Work required ▸
Pick each line that has "computer" out of the records.

*** Opening Excerpted data ***

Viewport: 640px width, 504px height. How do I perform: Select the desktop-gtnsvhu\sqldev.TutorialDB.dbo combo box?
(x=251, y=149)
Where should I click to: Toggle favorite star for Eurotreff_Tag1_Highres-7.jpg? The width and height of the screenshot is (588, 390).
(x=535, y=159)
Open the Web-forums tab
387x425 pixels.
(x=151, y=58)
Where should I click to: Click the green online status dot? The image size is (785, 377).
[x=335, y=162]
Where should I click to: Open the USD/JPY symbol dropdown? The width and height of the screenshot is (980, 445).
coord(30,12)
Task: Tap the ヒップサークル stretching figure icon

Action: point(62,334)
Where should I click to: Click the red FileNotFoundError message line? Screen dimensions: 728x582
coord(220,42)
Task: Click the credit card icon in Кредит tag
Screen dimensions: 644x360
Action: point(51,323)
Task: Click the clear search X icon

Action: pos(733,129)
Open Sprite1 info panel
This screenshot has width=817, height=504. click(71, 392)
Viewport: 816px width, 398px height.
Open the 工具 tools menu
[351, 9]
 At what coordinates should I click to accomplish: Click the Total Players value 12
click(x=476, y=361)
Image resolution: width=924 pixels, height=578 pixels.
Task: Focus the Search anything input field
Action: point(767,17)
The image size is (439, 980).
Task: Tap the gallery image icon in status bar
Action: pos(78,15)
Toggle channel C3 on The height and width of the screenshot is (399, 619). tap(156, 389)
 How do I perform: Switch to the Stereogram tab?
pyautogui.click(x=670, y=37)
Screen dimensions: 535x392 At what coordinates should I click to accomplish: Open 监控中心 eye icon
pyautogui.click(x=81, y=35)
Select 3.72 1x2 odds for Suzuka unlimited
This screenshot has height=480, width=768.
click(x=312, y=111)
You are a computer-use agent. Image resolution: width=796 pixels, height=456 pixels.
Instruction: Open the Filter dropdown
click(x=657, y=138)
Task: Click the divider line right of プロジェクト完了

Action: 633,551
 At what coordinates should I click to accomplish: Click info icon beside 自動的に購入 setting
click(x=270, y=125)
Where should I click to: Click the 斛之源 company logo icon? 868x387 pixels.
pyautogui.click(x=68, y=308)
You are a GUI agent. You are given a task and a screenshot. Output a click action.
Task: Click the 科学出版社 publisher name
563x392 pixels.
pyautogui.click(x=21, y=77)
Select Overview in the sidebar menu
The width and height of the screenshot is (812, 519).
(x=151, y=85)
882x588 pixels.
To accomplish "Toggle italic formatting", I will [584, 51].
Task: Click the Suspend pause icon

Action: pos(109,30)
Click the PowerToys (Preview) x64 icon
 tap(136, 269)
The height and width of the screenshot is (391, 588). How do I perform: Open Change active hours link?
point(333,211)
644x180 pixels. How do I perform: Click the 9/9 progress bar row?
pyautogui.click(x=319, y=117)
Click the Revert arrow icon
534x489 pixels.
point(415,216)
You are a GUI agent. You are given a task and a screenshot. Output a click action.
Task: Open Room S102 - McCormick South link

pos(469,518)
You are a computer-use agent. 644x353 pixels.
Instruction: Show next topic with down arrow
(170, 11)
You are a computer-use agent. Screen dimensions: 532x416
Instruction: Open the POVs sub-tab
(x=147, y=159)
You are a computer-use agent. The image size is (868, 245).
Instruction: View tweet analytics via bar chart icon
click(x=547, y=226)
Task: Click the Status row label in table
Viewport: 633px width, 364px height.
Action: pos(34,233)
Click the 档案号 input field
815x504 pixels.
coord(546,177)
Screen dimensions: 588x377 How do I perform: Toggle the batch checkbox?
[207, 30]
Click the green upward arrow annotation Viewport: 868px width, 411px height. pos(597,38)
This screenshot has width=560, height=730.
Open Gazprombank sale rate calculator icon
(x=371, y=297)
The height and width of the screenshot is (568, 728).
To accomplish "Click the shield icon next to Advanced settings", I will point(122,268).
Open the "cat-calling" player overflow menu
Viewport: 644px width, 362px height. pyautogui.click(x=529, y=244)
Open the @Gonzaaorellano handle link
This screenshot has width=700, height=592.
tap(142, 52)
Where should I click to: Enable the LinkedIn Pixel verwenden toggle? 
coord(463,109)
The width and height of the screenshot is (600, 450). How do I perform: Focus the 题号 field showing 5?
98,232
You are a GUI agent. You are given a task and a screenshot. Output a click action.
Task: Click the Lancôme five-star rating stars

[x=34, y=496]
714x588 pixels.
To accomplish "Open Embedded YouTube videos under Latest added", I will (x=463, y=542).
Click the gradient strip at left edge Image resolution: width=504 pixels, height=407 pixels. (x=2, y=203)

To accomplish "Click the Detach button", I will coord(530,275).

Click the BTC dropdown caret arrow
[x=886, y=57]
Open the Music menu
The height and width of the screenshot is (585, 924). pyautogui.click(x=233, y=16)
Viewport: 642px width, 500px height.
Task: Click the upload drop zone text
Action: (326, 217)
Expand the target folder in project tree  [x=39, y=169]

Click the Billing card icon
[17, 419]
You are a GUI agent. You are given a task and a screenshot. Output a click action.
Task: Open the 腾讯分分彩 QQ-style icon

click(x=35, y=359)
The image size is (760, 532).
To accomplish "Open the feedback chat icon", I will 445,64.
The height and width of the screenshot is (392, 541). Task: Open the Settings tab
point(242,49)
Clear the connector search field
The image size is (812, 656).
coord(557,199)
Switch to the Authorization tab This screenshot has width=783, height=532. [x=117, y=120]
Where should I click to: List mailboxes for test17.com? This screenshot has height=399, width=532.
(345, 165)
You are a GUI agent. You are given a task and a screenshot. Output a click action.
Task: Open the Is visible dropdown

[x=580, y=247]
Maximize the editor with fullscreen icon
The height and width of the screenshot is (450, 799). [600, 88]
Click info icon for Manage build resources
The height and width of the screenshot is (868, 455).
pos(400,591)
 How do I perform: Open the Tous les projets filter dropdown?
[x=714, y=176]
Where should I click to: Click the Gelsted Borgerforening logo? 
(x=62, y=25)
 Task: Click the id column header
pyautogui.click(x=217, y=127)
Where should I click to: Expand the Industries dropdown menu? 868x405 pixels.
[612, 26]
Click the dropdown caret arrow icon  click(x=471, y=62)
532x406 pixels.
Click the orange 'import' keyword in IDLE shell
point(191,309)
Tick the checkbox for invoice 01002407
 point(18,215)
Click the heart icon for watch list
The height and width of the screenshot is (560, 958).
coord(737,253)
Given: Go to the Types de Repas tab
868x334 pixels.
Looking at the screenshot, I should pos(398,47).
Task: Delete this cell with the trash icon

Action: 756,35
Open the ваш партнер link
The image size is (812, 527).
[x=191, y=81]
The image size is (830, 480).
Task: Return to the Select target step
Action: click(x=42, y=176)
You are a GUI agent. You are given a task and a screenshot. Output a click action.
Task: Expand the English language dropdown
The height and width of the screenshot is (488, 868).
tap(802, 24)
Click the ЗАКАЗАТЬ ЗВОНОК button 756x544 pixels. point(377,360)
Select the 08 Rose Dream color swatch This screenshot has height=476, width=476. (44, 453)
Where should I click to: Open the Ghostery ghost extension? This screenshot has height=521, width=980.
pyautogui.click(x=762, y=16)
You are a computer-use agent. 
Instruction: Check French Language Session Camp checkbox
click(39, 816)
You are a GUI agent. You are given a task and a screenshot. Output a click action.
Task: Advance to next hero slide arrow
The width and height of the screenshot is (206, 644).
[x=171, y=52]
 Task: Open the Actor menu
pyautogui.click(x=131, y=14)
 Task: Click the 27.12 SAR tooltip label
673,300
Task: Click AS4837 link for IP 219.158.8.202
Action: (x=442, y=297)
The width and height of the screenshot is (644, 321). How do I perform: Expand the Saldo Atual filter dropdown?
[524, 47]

*** Closing Excerpted data ***

Solution for this exercise ▸
You are a computer-use agent. Image resolution: width=796 pixels, height=456 pixels.
You are a computer-use agent. 644x353 pixels.
You are a computer-use agent. Screen dimensions: 532x416
You are a computer-use agent. The image size is (868, 245).
You are a computer-use agent. 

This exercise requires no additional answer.